--- START OF Text provided ---

Don’t Let Linux Control Groups Run Uncontrolled

Zhenyun Z.

August 18, 2016

Summary

The Linux kernel feature of cgroups (Control Groups) is being increasingly adopted for running applications in multi-tenanted environments. Many projects (e.g., Docker and CoreOS) rely on cgroups to limit resources such as CPU and memory. Ensuring the high performance of the applications running in cgroups is very important for business-critical computing environments.

At LinkedIn, we have been using cgroups to build our own containerization product called LPS (LinkedIn Platform as a Service) and investigating the impact of resource-limiting policies on application performance. This post presents our findings on how memory pressure affects the performance of applications in cgroups. We have found that cgroups do not totally isolate resources, but rather limit resource usage so that applications running in memory-limited cgroups do not starve other cgroups.

When there is memory pressure in the system, various issues can significantly affect the performance of the applications running in cgroups. Specifically: (1) Memory is not reserved for cgroups (as with virtual machines); (2) Page cache used by apps is counted towards a cgroup’s memory limit (therefore anonymous memory usage can steal page cache usage for the same cgroup); and (3) The OS can steal memory (both anonymous memory and page cache) from cgroups if necessary (because the root cgroup is unbounded). In this post, we’ll also provide a set of recommendations for addressing these issues.

Introduction

Cgroups (Control Groups) provide kernel mechanisms to limit the resource usage of different applications. These resources include memory, CPU, and disk IO. Among these, memory usage is one of the most important resource types that impact application performance.

On Linux, there is a root cgroup that serves as the base of the cgroup hierarchy. Multiple non-root cgroups (i.e., regular cgroups) can be deployed, each with a fixed memory limit. A process can be explicitly assigned to regular cgroups, which are bounded by certain memory limits. Any processes (e.g., sshd) that are not assigned to regular cgroups are managed by the root cgroup.

Though cgroups do a decent job of limiting the memory usage of each regular cgroup, based on our experiences using cgroups V1 (V1 starts in Linux kernel 2.6.24, and the new version of V2 appears in Linux kernel 4.5), applications running in cgroups fail to perform well in certain memory-pressured scenarios.

We studied cgroups’ performance under various types of memory pressure and found several potential performance pitfalls. If not controlled carefully, these performance problems can significantly affect applications running in cgroups. We also propose recommendations to address these pitfalls.

--- END OF Text provided ---
--- START OF Given information ---

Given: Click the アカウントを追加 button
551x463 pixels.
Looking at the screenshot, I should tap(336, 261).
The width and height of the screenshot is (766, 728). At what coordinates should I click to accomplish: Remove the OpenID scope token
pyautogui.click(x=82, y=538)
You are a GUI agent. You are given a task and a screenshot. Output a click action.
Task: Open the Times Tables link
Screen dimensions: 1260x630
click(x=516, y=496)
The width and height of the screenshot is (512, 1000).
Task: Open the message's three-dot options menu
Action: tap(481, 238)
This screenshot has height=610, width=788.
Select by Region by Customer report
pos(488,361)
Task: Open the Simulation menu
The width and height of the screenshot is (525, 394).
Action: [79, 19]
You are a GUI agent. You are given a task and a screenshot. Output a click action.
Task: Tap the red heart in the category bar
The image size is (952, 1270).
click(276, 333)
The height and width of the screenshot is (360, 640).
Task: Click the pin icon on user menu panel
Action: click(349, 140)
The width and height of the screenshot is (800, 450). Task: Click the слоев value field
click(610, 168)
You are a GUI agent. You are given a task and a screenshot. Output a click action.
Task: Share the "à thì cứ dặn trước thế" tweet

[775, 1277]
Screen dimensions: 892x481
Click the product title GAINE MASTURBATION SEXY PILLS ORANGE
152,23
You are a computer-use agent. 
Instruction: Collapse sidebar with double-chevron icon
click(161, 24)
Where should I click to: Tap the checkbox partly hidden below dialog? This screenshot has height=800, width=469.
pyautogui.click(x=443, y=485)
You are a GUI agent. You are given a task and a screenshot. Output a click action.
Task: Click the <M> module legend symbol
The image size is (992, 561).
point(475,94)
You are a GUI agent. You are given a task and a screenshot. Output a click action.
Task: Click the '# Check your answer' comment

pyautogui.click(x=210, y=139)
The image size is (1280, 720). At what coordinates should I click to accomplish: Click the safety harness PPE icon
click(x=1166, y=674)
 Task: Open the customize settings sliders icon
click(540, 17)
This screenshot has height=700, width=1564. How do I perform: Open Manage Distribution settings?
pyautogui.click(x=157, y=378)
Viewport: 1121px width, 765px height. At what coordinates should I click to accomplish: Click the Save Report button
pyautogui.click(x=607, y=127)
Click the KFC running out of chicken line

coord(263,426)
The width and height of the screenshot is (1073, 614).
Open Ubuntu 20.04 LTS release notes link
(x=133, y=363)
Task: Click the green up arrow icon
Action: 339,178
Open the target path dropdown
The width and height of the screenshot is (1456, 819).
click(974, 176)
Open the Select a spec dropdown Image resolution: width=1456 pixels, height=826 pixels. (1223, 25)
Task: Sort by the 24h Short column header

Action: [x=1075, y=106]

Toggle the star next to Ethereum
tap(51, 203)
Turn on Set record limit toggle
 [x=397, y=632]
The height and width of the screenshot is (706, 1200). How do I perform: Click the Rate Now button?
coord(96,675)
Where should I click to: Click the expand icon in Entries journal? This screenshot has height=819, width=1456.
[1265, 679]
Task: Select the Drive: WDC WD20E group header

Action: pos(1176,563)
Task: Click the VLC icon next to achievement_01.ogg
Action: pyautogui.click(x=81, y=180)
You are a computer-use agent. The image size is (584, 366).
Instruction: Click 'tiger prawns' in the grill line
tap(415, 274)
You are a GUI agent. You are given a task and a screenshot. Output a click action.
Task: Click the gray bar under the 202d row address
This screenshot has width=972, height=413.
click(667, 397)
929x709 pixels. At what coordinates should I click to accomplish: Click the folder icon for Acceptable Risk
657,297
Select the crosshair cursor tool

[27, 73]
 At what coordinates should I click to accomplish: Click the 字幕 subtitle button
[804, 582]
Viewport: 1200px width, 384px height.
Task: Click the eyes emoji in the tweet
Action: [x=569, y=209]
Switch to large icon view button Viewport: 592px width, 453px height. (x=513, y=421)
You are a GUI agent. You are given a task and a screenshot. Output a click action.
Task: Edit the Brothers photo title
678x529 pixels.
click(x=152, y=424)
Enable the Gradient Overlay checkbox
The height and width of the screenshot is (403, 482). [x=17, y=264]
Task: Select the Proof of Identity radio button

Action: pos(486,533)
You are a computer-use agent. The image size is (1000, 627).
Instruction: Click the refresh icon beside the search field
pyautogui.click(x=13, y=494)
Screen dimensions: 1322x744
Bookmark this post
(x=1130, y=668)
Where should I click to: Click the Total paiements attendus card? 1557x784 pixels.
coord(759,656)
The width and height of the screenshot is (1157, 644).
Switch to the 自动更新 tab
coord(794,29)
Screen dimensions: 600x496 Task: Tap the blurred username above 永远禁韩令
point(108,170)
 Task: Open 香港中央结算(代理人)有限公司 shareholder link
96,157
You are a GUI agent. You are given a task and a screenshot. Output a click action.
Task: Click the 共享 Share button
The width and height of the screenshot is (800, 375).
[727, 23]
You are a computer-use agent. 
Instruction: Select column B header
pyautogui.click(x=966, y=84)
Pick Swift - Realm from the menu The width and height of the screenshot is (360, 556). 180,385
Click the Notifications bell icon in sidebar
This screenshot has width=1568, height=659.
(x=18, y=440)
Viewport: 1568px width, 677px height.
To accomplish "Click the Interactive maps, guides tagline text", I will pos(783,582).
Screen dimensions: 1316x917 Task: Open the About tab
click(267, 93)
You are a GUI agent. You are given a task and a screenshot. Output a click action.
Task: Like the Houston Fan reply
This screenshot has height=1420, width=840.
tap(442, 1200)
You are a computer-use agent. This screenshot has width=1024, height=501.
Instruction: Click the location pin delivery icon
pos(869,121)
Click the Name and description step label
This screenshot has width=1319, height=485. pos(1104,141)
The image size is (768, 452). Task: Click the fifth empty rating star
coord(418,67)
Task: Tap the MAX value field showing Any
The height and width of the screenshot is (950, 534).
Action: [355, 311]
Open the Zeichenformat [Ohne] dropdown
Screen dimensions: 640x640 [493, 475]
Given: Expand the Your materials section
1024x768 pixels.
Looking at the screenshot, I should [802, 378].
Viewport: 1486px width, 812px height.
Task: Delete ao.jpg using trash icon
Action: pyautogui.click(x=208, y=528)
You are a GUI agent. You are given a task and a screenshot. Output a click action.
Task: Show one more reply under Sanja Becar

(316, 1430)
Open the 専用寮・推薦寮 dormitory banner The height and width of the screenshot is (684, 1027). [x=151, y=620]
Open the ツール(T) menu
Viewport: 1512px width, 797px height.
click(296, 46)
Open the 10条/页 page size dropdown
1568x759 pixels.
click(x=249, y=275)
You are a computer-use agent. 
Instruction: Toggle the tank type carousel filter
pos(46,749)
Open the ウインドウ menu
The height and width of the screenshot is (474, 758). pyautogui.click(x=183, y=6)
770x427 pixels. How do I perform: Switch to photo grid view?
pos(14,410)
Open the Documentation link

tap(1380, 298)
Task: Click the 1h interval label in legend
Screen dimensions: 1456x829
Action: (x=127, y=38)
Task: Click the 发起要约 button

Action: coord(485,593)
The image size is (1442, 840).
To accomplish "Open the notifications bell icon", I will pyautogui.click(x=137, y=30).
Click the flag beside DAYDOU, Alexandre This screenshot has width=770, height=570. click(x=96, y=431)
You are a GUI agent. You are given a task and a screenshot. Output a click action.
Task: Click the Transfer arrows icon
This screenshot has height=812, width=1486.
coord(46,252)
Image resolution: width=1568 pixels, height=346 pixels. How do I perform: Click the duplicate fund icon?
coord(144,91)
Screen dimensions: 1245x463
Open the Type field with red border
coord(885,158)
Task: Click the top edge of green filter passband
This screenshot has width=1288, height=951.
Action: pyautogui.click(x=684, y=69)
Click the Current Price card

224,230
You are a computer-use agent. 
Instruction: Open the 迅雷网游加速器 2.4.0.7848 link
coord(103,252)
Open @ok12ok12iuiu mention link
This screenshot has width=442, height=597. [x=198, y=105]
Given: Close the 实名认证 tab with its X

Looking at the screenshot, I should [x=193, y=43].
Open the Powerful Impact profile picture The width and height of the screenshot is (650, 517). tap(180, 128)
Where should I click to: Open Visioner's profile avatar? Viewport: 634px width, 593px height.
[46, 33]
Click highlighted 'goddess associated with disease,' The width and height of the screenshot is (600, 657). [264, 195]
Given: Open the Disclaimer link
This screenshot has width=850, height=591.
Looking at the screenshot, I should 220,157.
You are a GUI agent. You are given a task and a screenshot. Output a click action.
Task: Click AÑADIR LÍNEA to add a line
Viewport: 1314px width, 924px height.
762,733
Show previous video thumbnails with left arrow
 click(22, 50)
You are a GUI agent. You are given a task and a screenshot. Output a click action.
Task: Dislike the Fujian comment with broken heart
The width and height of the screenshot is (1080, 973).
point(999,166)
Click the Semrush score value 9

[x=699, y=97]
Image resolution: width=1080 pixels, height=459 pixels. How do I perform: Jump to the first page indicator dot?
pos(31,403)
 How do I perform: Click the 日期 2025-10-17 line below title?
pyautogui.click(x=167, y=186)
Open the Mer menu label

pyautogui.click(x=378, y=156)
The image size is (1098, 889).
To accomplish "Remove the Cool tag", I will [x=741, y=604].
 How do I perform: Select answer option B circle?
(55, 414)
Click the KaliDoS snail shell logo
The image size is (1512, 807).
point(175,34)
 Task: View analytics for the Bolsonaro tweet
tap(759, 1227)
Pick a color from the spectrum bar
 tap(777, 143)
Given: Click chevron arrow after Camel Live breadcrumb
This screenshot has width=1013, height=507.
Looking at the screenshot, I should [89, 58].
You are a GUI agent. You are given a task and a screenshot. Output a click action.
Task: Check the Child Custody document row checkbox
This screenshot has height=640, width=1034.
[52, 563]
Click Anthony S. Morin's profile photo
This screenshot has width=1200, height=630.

--- END OF Given information ---

▶ Things to do
(a) Quote the passage on Linux control groups word for word, starting with "We studied cgroups’" and going on through "address these pitfalls.".
(b) Write the next part of the Linux control groups post, picking up after its last sentence.

▶ Results of the exercise
(a)
We studied cgroups’ performance under various types of memory pressure and found several potential performance pitfalls. If not controlled carefully, these performance problems can significantly affect applications running in cgroups. We also propose recommendations to address these pitfalls.

(b)
Background

Before moving on to the performance issues, we’ll use the following diagram to present some background information. A regular cgroup’s memory usage includes anonymous (i.e., user space) memory (such as malloc() requested) and page cache. A cgroup’s total memory usage is capped by the memory limit configured for it. The root cgroup’s memory, however, is unbounded with no limit.

Each cgroup can have its own swappiness (value of 0 disables swapping, while 1 enables) setting, but all cgroups use the same swap space configured by OS. Similarly, though each cgroup can use page cache, all page caches belong to a single kernel space and are maintained by OS.

Performance pitfalls

Memory pressure in either the root cgroup or the regular cgroups may affect the performance of other cgroups. One of the impacts of these issues is degraded application performance. For instance, application startup can be much slower if the OS has to free up memory in order to satisfy an application memory request.

Experiment setup

For each of the pitfalls listed below, we conducted experiments to determine the size of the performance impact. The experiment setup is as follows. The machine runs RHEL 7 with a Linux kernel of 3.10.0-327.10.1.el7.x86_64 and 64GB of physical RAM. The hardware is dual-socket with a total of 24 virtual cores (hyper-threading enabled). OS-level swapping is enabled (swappiness=1) and there are 16GB of total swap space. Swapping in all cgroups is disabled by setting swappiness=0.

The workload used to request anonymous memory is a JVM application, which keeps allocating and deallocating objects. Other performance metrics we consider include: the cgroup’s statistics (such as page cache, swap, and RSS size), and OS “free”-utility reported statistics (such as swap and page cache size).

1. Memory is not reserved for cgroups (as with virtual machines)

A cgroup only imposes an upper limit on memory usage by applications in the cgroup. It does not reserve memory for these applications and as such, memory is allocated on demand, and applications deployed in cgroups still compete for free memory from the OS.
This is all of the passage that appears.